Chłopak wpadł w przerażenie w tym samym momencie, kiedy Eva postanowiła sobie zemdleć, a ja najzwyczajniej w świecie stoję i patrzę na moje bóstwo...
- Dam ci co chcesz: autograf, zdjęcie, płytę, każdą naszą biografię czy cokolwiek innego, tylko proszę cię, nie krzycz -powiedział na jednym wydechu i złożył ręce jak do modlitwy. A ja patrzę na niego jak na idiotę.
- Nie chcę od ciebie żadnej z tych rzeczy... I nie mam zamiaru krzyczeć... Tylko...
- Tylko co?
- Pomóż mi z Evą - zdenerwowałam się. Dobra, muszę się uspokoić... Żeby nie zacząć po prostu a niego krzyczeć.
- Aaaa... Ok. Gdzie mieszkacie? - wziął ją na ręce jak pannę młodą i zanim mu odpowiedziałam, wzięłam nasze zakupy:
- Mieszkamy tu obok.
- Nie widziałem was tu wcześniej - zaczął.
- Tak, bo dopiero przyjechałyśmy tydzień temu.
- No to wszystko jasne.
Otworzyłam mu drzwi do domu i poprowadziłam go do salonu. Położył ostrożnie dziewczynę na kanapie i odsunął się kawałek do tyłu. Podeszłam do niej i dałam jej w twarz. Nie za mocno, ma się rozumieć. Ocknęła się.

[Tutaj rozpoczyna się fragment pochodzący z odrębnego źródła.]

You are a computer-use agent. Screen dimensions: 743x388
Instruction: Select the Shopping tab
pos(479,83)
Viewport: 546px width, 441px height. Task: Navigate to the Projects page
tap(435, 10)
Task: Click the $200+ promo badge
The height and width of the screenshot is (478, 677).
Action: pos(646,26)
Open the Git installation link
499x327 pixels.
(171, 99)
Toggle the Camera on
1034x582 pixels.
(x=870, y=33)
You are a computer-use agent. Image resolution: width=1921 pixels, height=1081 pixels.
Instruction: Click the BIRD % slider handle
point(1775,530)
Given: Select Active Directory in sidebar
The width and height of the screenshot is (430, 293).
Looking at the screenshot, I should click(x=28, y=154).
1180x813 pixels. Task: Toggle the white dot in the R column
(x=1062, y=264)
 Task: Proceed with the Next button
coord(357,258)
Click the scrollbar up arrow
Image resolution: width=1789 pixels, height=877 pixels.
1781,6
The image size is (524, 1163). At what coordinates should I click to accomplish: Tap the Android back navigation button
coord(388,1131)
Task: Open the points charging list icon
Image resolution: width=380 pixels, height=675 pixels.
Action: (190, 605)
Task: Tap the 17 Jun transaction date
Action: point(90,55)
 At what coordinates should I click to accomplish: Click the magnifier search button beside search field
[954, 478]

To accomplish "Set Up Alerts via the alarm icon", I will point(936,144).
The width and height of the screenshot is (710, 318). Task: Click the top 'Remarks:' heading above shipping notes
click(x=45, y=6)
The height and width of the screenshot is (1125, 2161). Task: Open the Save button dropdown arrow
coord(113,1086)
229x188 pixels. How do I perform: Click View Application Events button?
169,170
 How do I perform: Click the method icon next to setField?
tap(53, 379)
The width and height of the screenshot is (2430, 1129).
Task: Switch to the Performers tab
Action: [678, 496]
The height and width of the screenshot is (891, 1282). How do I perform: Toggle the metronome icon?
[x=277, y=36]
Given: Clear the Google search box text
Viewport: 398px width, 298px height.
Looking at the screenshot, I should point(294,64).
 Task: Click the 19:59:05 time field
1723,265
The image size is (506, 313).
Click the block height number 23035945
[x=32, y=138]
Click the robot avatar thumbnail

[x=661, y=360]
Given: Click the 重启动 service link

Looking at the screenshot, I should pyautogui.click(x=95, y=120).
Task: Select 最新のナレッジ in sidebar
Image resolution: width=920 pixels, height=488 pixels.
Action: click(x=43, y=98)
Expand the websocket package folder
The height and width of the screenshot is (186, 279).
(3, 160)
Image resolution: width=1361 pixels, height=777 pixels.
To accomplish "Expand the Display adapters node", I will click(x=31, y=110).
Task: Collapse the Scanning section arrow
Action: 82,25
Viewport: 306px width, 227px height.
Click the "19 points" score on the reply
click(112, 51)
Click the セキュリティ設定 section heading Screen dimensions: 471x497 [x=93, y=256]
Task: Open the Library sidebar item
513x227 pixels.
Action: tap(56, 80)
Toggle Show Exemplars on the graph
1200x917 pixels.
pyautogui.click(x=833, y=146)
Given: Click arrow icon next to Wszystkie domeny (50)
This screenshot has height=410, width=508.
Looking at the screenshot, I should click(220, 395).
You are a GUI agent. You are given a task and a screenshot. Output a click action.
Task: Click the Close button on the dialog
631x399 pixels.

- Co się stało? - zapytała.
- Zemdlałaś - odpowiedział jej Harry.
Rozejrzała się po pokoju, by po chwili go zobaczyć. Na jej twarz od razu wpłynęły rumieńce.
- Mar, powiedz mi, że nie zemdlałam przy nim - powiedziała niewyraźnie, zakrywając twarz rękoma.
- Muszę cię zmartwić kochanie, ale tak właśnie zrobiłaś.
- O Boże.
- A tam - powiedziałam.
Przecież to chłopak, no dobra, nie tylko, bo jest mega przystojny i się w nim kocham, ale ciii...
- Ekhem, ja tu jestem - odwróciłam się do niego z wielkim uśmiechem na te słowa.
- Wiemy.
- Ale muszę iść, bo miałem zrobić zakupy... - rozłożył ręce.
- No to... Odprowadzę cię do drzwi -wstałam szybko. Podeszliśmy do drzwi i nastała cisza. - Dzięki za pomoc.
- Nie ma za co - uraczył mnie tym swoim pięknym uśmiechem.
- Wiesz co ci powiem?- odważyłam się zapytać.
- Tak?
- Myślałam, że mi nie pomożesz, że odejdziesz i że... Jesteś dupkiem, jak każdy facet...
- A teraz? Teraz też tak uważasz?
- Zdecydowanie nie.
- Co za komplement - uśmiechnął się.
- Tak - ja też się uśmiechnęłam.
- Myślałem, że się rzucisz na mnie, tam na chodniku i nie puścisz - zdawało się, że wstyd mu za swoje myśli.
- Jakoś udało mi się opanować. Od zawsze chciałam cię poznać, dotknąć... - czy ja to powiedziałam głośno?
- Stoję tu przed tobą i masz okazję mnie dotknąć - zaśmiał się i rozłożył ręce. - Zapraszam.